SUPPLIED INFORMATION below:
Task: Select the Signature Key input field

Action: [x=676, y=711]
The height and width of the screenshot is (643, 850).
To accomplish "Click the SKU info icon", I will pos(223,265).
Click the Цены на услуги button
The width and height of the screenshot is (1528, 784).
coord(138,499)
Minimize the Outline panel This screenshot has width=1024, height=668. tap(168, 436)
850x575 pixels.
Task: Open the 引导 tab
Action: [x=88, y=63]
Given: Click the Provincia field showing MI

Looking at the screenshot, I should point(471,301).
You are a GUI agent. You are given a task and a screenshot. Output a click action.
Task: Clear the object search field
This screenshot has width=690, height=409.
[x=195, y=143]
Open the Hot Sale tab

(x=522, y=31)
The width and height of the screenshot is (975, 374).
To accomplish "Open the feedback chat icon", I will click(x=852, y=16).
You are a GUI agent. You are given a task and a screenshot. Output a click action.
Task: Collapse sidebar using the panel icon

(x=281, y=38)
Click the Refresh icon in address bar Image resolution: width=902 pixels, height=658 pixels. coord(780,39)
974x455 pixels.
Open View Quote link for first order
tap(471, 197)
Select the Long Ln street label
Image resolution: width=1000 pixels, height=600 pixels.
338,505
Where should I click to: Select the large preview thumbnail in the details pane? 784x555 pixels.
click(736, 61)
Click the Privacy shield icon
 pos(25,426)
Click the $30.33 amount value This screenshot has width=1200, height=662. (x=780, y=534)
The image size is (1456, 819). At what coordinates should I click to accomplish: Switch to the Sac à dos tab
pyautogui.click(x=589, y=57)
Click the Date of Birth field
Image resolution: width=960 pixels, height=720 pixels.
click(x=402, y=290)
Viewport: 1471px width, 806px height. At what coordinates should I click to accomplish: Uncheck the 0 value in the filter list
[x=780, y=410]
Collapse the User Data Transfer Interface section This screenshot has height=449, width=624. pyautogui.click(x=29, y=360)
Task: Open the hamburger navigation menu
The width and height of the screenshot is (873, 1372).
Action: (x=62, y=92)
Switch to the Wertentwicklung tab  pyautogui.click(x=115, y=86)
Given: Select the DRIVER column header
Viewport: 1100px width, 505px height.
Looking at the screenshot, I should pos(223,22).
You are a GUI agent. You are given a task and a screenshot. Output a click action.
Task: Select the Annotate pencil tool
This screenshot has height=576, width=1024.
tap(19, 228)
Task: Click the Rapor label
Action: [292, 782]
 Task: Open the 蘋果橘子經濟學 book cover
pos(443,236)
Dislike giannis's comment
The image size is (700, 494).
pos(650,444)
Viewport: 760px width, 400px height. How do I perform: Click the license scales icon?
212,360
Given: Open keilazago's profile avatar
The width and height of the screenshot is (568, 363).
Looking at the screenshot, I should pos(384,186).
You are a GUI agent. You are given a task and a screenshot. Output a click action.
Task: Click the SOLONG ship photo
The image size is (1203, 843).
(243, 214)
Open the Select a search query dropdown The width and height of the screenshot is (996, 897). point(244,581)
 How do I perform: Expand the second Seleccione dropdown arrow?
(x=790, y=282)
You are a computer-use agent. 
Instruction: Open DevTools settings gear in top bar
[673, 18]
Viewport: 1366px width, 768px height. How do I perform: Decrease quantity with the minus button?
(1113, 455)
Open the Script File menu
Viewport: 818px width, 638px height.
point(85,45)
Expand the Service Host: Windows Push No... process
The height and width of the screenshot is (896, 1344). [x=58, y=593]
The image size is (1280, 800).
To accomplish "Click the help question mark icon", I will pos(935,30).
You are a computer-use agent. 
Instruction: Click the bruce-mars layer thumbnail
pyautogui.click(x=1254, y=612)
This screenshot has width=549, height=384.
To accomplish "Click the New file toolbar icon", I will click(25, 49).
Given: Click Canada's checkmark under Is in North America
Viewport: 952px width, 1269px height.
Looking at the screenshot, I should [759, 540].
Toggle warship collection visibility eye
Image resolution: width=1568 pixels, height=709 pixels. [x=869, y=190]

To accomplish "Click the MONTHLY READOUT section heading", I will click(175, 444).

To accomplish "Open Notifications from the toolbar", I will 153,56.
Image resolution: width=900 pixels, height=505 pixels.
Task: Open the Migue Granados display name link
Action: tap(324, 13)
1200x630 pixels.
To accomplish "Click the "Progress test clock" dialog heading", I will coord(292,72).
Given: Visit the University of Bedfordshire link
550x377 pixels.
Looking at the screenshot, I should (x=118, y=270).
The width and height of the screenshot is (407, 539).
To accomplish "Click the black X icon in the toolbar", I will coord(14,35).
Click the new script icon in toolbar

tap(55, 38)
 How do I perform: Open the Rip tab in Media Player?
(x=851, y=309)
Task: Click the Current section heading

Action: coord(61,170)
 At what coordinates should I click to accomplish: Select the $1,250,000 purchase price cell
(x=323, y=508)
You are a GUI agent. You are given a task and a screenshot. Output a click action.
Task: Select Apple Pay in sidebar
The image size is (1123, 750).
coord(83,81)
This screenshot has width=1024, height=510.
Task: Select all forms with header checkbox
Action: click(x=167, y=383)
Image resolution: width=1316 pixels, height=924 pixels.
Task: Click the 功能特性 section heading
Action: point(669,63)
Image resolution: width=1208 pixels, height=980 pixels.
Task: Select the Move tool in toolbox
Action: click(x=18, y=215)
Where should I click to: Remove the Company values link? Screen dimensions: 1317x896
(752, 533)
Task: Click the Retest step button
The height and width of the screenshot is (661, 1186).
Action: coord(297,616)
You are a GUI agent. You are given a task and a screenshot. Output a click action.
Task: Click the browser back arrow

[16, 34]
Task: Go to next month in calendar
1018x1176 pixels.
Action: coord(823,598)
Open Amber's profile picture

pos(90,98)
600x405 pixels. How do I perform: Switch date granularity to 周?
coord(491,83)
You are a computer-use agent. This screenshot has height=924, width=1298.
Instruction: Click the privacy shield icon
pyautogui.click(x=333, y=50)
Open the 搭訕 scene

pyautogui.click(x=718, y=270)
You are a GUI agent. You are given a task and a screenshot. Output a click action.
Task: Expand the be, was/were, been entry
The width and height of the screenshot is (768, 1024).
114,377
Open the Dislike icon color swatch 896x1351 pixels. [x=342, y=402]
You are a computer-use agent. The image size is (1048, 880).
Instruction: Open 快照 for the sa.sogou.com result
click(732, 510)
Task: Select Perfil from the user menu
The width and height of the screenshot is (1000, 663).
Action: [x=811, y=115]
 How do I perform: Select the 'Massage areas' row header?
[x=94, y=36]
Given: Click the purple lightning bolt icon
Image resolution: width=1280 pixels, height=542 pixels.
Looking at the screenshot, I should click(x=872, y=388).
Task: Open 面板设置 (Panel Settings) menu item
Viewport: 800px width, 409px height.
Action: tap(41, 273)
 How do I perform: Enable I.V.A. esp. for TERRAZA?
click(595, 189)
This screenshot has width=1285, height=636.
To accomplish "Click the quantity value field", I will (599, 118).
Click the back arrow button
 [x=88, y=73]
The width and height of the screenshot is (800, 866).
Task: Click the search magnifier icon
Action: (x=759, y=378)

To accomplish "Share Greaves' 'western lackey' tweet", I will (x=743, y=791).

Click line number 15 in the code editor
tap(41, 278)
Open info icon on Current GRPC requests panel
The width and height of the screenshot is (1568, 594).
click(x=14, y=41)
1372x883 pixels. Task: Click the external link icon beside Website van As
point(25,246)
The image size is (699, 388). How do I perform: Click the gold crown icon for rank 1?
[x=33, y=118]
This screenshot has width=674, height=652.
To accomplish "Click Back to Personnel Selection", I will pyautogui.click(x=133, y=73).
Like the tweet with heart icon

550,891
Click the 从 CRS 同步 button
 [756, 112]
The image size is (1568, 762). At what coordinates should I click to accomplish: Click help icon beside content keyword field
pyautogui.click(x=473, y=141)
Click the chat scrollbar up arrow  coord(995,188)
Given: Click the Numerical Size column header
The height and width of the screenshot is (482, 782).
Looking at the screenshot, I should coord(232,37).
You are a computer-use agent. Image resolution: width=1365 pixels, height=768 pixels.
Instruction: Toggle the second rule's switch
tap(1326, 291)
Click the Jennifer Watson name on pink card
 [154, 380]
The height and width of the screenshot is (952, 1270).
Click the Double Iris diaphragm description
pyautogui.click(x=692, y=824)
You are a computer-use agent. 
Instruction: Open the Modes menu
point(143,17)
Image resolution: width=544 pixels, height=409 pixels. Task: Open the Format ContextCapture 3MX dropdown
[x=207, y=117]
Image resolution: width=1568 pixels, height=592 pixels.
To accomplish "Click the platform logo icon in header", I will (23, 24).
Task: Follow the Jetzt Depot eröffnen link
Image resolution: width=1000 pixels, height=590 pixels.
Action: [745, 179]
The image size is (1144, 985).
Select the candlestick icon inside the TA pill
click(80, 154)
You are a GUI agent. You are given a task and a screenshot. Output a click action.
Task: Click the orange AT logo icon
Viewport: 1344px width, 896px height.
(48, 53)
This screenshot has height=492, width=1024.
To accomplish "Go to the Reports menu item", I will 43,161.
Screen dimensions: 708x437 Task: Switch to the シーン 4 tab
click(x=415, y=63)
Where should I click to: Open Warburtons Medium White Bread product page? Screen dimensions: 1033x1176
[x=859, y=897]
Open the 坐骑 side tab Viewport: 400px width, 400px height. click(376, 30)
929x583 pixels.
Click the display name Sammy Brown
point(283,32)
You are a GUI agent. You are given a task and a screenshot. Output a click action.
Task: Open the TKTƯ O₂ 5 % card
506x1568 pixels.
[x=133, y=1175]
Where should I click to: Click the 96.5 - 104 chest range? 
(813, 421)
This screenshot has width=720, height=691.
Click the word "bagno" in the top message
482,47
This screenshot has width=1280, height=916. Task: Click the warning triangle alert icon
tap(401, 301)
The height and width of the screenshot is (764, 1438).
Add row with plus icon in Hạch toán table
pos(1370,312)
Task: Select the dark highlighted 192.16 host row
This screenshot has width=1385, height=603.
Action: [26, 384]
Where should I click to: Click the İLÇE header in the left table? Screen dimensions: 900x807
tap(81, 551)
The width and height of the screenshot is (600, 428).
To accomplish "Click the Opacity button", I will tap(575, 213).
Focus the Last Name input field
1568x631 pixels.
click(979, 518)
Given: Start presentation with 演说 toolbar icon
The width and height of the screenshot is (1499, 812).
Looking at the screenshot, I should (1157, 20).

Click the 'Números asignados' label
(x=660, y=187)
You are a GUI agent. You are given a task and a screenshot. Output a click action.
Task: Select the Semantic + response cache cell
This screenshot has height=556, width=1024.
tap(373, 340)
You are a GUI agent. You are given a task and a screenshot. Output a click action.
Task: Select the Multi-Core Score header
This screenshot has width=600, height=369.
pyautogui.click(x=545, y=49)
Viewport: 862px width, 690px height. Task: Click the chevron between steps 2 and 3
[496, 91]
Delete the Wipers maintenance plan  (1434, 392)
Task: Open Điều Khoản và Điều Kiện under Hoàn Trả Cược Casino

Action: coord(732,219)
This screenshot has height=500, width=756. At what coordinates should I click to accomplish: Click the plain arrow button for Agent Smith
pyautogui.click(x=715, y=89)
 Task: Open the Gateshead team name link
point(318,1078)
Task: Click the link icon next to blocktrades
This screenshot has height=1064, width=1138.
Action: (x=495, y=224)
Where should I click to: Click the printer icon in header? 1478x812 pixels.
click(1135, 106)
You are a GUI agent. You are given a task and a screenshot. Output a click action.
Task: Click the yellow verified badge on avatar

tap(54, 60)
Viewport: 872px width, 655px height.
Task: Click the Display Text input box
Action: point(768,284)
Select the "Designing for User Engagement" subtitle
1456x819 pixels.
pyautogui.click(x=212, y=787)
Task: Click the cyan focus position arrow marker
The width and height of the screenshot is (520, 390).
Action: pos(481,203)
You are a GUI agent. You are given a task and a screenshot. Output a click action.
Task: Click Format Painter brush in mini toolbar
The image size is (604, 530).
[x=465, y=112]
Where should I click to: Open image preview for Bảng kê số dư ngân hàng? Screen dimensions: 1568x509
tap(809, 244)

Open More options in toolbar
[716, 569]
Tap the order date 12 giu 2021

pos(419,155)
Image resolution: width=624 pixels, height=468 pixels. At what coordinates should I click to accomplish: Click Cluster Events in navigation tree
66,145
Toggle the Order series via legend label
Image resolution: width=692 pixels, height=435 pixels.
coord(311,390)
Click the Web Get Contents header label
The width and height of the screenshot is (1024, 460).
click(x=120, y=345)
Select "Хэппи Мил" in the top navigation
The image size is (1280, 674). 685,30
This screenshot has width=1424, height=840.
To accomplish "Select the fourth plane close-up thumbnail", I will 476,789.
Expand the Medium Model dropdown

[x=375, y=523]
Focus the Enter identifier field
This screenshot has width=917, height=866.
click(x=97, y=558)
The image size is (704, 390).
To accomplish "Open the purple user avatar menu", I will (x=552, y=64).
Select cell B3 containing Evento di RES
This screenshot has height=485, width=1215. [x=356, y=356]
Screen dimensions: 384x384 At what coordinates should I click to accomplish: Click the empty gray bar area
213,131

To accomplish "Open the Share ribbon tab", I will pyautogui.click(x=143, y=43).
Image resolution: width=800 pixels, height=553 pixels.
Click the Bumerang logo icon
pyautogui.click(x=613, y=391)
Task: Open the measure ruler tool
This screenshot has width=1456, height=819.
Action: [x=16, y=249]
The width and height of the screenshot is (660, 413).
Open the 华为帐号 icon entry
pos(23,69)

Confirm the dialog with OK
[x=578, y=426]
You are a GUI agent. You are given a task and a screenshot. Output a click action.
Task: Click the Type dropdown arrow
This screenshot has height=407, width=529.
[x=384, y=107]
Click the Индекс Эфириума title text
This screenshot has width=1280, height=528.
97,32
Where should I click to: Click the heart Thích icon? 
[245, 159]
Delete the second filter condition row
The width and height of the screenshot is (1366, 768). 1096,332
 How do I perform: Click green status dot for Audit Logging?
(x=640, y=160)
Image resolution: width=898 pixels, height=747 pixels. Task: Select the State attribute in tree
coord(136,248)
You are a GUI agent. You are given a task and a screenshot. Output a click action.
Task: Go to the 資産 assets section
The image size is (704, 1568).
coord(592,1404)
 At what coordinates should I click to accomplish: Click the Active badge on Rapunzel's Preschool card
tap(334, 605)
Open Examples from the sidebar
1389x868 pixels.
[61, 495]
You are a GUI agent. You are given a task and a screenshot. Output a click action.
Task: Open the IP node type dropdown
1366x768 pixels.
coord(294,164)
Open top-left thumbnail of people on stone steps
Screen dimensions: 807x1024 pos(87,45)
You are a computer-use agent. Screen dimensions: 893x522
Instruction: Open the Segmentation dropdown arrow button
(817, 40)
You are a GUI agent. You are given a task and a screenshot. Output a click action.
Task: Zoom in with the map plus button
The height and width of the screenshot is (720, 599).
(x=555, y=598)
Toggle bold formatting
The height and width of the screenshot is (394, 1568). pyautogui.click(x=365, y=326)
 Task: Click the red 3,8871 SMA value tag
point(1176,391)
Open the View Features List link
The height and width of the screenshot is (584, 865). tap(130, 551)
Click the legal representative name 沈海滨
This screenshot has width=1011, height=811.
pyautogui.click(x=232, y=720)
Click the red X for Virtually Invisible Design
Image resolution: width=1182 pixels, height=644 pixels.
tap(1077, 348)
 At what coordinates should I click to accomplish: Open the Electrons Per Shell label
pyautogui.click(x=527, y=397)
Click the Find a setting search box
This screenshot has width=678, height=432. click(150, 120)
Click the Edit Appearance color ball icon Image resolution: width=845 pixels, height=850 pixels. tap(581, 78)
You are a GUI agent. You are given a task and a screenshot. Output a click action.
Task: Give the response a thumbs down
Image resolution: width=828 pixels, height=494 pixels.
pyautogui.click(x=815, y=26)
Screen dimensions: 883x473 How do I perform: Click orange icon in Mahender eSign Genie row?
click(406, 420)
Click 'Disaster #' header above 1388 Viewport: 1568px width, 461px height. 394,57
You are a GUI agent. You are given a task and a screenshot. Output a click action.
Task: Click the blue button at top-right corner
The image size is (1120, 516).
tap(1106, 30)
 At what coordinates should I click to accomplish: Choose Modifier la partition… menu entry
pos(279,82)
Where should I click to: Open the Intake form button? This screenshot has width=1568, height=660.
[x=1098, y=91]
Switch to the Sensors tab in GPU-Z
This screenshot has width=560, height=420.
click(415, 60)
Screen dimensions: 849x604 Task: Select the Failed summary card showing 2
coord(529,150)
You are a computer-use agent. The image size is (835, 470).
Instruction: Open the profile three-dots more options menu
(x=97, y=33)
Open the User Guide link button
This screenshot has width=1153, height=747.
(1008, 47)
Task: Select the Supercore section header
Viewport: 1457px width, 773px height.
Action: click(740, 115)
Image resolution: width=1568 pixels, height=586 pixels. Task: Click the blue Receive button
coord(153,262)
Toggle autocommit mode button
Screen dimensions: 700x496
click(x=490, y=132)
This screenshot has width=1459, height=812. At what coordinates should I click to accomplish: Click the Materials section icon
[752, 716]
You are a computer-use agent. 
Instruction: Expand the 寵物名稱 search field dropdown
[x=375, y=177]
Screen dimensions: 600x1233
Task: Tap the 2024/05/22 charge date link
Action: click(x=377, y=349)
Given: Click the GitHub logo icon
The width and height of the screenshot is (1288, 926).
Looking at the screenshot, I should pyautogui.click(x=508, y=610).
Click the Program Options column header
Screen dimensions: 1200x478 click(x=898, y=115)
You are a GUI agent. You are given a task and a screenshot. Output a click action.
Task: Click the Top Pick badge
End of SUPPLIED INFORMATION.
Only the lines that contain the string "purple" are to be copied from the records.

Given: Click the purple lightning bolt icon
To accomplish "Open the purple user avatar menu", I will (x=552, y=64).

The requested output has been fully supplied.